Gaëtan Perulli, la cuisine en mode « Panoramique »

« À 6 ans, lorsque j’étais en train de regarder un documentaire sur les meilleurs ouvriers de France, j’ai eu une révélation », clame d’emblée Gaëtan Perulli. Il voulait même cumuler les trois casquettes de boulanger-cuisinier-pâtissier, il a donc fallu faire un choix : direction les fourneaux. Cependant sa vocation aurait pu être contrariée par le système éducatif. « Au collège, j’avais d’excellentes notes et mes professeurs me disaient de choisir une autre filière », déplore le Normand. Il ne se débine pas et s’inscrit dans une école hôtelière située à Louviers, mais là encore les enseignants s’en mêlent : « J’obtiens mon BTS en gestion et comme j’étais bon dans cette matière, un de mes professeurs me conseille de poursuivre dans cette voie. « Tu verras, tu gagneras mieux ta vie et ce sera plus simple » », assène-t-il. Le chef cuisinier doute, alors pour se laisser le temps de réfléchir, il décide de partir en Australie afin de parfaire son anglais tout en faisant ce qu’il aime profondément, cuisiner. L’aventure va vite devenir rocambolesque.

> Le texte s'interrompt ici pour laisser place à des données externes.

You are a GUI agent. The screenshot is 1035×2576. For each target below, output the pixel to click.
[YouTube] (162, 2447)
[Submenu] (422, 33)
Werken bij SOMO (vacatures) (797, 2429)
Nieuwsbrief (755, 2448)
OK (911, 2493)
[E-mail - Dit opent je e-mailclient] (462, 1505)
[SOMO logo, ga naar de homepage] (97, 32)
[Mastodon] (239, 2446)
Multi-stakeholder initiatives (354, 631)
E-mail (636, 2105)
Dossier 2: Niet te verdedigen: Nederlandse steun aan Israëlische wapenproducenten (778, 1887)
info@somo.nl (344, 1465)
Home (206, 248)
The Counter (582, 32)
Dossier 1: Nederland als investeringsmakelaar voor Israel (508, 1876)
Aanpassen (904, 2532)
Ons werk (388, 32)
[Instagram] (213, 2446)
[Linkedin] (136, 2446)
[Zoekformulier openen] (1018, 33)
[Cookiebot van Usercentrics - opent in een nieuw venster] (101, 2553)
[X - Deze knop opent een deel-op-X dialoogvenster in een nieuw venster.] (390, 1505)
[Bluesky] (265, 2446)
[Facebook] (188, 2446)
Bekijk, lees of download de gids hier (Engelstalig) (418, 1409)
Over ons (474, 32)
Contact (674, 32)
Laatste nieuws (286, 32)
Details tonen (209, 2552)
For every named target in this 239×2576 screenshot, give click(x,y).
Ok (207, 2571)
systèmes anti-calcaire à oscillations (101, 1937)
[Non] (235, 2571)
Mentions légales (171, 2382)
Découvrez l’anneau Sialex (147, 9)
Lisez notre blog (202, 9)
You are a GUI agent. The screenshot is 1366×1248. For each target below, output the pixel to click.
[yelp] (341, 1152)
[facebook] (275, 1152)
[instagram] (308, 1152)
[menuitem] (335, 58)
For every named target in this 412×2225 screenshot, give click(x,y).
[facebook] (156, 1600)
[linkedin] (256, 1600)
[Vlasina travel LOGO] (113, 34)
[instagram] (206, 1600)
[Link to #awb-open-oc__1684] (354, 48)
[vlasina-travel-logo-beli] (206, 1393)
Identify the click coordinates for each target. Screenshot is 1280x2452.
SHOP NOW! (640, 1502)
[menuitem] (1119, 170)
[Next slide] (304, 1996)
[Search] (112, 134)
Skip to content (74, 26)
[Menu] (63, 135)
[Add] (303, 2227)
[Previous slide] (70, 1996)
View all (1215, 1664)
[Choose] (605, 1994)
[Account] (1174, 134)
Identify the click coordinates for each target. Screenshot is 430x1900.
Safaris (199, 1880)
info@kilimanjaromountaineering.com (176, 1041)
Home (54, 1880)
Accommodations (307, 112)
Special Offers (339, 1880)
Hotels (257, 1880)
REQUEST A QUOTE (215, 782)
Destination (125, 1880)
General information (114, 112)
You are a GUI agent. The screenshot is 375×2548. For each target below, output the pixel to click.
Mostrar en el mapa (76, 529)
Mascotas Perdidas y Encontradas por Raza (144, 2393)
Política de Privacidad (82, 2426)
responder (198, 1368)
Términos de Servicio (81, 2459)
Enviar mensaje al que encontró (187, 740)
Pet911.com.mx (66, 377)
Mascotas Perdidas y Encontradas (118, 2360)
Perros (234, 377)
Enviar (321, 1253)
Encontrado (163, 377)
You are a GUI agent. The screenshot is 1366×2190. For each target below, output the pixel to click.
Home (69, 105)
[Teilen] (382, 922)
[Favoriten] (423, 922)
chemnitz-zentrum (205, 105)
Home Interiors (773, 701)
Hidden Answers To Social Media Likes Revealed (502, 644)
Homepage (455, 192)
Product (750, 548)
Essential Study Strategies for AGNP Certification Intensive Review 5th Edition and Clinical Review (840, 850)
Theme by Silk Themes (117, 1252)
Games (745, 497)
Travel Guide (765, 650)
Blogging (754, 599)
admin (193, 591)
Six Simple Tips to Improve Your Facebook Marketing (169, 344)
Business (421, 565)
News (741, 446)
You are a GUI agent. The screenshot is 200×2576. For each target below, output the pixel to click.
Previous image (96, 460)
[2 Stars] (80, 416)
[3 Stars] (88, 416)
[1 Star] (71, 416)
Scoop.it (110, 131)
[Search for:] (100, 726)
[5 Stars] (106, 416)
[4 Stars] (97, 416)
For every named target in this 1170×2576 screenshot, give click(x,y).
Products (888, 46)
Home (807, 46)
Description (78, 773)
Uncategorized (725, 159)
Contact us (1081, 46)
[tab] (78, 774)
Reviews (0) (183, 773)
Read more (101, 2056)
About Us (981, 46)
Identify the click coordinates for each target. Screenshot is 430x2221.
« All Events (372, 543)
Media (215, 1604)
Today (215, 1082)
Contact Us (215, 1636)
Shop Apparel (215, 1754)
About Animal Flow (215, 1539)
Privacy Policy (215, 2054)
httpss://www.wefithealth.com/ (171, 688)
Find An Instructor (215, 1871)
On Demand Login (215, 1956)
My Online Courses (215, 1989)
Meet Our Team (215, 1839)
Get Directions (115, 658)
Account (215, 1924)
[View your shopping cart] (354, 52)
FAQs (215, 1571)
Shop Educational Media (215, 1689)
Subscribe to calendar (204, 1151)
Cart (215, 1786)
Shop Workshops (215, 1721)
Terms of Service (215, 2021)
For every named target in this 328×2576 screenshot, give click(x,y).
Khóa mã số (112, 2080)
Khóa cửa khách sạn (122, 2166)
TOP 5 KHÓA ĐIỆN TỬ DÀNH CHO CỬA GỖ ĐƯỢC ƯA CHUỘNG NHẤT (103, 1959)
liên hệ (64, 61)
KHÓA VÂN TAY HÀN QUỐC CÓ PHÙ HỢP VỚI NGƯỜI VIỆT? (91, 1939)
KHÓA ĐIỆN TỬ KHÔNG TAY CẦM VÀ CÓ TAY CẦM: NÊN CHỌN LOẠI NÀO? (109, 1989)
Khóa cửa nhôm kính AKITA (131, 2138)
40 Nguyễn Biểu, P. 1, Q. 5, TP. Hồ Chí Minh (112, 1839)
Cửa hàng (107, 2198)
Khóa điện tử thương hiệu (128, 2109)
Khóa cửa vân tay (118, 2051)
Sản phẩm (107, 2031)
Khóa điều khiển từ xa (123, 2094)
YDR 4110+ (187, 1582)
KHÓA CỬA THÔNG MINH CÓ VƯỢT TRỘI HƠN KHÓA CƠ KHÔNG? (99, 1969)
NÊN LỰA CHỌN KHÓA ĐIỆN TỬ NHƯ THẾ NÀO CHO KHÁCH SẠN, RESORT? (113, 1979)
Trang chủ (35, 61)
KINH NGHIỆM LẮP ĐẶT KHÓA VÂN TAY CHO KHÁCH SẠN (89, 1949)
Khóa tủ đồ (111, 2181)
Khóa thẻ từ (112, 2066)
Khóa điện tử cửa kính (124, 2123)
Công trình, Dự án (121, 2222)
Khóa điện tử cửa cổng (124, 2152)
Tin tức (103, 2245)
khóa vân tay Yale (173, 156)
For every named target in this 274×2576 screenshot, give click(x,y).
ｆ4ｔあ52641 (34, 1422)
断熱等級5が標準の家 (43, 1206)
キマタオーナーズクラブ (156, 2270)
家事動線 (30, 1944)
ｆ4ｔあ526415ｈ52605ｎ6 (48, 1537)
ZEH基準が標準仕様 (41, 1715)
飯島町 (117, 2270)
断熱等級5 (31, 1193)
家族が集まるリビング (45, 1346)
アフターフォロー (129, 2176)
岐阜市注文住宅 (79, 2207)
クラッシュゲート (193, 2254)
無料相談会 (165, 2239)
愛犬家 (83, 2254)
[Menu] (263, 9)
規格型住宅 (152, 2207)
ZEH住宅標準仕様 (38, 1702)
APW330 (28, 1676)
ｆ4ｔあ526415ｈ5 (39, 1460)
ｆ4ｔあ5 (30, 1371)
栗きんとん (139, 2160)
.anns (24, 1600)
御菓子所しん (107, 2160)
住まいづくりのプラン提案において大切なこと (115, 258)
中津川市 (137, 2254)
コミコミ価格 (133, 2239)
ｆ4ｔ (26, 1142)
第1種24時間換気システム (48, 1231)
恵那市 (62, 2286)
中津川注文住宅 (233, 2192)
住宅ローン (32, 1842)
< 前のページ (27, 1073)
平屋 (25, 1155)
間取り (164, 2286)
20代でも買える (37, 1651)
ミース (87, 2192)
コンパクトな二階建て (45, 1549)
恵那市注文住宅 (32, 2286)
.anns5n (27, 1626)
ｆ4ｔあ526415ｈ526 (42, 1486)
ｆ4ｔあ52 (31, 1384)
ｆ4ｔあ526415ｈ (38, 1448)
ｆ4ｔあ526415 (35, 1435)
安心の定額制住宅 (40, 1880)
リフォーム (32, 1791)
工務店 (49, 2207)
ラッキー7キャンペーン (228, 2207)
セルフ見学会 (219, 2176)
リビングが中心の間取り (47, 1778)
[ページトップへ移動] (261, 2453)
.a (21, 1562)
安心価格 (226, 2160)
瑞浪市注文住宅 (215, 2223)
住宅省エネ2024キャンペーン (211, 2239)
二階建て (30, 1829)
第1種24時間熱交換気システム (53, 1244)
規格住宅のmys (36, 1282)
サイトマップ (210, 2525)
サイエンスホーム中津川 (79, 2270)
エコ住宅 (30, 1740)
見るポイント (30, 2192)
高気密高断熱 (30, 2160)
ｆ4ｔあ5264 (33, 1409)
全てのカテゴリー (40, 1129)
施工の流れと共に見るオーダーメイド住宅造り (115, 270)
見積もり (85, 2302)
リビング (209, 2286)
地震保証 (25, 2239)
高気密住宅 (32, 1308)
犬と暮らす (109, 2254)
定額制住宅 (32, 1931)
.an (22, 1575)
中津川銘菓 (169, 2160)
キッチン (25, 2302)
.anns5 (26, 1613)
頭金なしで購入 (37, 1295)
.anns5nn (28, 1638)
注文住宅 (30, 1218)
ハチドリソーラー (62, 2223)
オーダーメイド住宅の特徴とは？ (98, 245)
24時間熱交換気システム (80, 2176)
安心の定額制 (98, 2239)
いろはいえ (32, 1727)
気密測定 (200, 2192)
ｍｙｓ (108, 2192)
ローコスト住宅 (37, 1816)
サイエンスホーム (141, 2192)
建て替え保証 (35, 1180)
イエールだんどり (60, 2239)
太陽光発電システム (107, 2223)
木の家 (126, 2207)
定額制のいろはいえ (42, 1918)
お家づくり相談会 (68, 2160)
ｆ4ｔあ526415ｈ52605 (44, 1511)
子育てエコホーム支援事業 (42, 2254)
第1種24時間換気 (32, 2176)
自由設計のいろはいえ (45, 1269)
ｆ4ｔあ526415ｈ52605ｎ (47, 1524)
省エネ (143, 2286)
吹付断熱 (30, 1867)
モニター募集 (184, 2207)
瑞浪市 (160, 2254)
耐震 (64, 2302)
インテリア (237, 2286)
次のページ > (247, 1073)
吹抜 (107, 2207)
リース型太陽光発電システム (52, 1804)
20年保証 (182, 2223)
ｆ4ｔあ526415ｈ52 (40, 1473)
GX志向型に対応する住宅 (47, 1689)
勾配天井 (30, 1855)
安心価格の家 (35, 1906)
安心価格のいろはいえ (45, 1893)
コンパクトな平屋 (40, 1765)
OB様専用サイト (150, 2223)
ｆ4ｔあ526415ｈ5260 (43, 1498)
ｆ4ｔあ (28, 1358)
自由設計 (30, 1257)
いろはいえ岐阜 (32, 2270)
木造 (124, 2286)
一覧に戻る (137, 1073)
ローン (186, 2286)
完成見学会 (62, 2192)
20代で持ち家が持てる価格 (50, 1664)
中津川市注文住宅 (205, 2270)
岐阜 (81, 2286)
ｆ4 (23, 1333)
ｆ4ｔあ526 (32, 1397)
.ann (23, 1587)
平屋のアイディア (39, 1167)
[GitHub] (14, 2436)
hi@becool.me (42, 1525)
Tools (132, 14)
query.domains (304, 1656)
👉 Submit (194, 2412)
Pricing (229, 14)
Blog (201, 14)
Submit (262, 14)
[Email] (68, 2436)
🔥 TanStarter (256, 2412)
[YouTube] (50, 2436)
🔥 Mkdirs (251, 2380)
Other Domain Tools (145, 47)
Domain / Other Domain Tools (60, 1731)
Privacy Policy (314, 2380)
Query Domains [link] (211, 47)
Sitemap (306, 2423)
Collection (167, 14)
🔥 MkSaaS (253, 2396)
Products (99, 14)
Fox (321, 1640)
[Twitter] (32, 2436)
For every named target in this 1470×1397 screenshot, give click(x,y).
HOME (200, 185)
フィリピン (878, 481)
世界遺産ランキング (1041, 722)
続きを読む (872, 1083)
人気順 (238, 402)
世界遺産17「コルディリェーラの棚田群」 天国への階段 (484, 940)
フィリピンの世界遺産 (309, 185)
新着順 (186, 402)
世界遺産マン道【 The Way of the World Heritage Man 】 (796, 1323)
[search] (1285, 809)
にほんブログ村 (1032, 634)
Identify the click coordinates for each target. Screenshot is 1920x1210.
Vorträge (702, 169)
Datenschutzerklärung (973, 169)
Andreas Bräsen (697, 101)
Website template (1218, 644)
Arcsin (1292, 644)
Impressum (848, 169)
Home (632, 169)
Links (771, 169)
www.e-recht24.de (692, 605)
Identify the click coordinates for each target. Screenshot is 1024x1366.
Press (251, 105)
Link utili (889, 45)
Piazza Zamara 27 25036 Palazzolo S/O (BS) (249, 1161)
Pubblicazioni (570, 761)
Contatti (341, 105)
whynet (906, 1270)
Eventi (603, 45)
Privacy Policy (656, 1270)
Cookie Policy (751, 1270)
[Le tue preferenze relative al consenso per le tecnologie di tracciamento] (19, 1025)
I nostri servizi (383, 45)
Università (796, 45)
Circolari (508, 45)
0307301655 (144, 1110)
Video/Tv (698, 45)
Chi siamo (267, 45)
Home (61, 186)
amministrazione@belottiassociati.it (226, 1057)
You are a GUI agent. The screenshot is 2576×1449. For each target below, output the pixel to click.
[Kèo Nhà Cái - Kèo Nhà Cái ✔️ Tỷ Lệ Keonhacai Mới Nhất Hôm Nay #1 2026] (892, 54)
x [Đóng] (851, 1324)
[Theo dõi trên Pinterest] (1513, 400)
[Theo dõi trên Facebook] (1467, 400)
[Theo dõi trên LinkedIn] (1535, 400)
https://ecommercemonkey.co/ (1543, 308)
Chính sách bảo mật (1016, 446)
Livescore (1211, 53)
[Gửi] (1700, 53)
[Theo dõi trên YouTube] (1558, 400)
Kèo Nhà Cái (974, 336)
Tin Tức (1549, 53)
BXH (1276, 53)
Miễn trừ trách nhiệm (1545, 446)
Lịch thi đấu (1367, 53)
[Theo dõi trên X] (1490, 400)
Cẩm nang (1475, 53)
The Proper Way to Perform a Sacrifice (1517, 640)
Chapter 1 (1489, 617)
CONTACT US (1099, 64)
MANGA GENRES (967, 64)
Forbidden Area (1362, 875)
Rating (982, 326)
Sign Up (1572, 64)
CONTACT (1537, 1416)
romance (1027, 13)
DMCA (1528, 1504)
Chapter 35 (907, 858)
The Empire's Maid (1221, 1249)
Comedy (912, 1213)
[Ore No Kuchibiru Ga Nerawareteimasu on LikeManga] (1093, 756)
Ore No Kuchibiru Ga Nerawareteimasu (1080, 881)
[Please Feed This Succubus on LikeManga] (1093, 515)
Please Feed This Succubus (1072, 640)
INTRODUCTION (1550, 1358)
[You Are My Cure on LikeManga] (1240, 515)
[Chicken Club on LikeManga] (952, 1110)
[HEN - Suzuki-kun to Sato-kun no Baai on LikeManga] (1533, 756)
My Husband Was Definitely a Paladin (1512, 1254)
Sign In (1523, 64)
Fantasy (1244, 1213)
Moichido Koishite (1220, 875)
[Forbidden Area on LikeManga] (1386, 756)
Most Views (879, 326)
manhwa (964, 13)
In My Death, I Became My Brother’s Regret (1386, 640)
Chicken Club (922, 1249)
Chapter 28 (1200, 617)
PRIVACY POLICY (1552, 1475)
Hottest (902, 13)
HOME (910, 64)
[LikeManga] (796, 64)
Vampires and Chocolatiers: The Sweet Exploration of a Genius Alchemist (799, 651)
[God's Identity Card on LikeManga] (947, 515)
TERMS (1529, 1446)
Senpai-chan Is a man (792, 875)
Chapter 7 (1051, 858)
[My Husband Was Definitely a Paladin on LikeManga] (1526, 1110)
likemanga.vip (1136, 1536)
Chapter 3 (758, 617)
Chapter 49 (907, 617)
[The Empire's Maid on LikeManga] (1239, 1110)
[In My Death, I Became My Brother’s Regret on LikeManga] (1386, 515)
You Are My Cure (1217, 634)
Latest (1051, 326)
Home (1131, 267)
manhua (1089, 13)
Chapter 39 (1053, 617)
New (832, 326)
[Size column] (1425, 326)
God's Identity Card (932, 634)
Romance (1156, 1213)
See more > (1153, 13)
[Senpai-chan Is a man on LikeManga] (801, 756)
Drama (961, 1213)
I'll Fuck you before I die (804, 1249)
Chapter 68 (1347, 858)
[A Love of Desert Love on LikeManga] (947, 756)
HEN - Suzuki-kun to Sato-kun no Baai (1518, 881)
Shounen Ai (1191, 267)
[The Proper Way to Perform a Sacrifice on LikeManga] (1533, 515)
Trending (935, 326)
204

« J’étais embauché au Hilton de Sydney et je préviens l’horaire et le jour de mon arrivée. Quand je me pointe, la responsable m’annonce qu’elle ne pensait pas que je viendrais donc le poste n’était plus à pourvoir. » Gaëtan est abasourdi. Il a à peine vingt ans, juste assez d’argent pour vivre un mois au pays des kangourous et surtout à 18 000 km de chez lui. Le jeune adulte arrive à survivre en faisant quelques extras mais aucun dans le monde culinaire. Aussi étonnant qu’il puisse paraître, si la cuisine française est reconnue internationalement, ce n’est pas le cas des diplômes et il ne pouvait donc pas postuler dans des établissements locaux. Las, le Normand finit par partir, direction l’Angleterre. Outre-Manche, il collabore avec un ancien chef étoilé, sa passion pour les macarons Michelin naît.

De retour dans l’Hexagone, il veut réitérer cette expérience et atterrit dans les cuisines de Lameloise : « La marche était très haute car je passais de 0 à 3 étoiles mais ce que je voulais avant tout, c’était apprendre mon métier correctement. » Le chef cuisinier fait alors une rencontre déterminante pour la suite de sa carrière, celle de Julien Razemont, qui deviendra son ami et témoin. Après 3 ans dans l’établissement Saône-et-Loirien, il veut se confronter à la Capitale. « Je suis allé à Paris pour travailler avec des chefs exceptionnels comme Davy Tissot, Yannick Alléno, Éric Frechon. Les produits étaient fabuleux mais l’ambiance restait particulière car tout le monde voulait la place de tout le monde », analyse-t-il.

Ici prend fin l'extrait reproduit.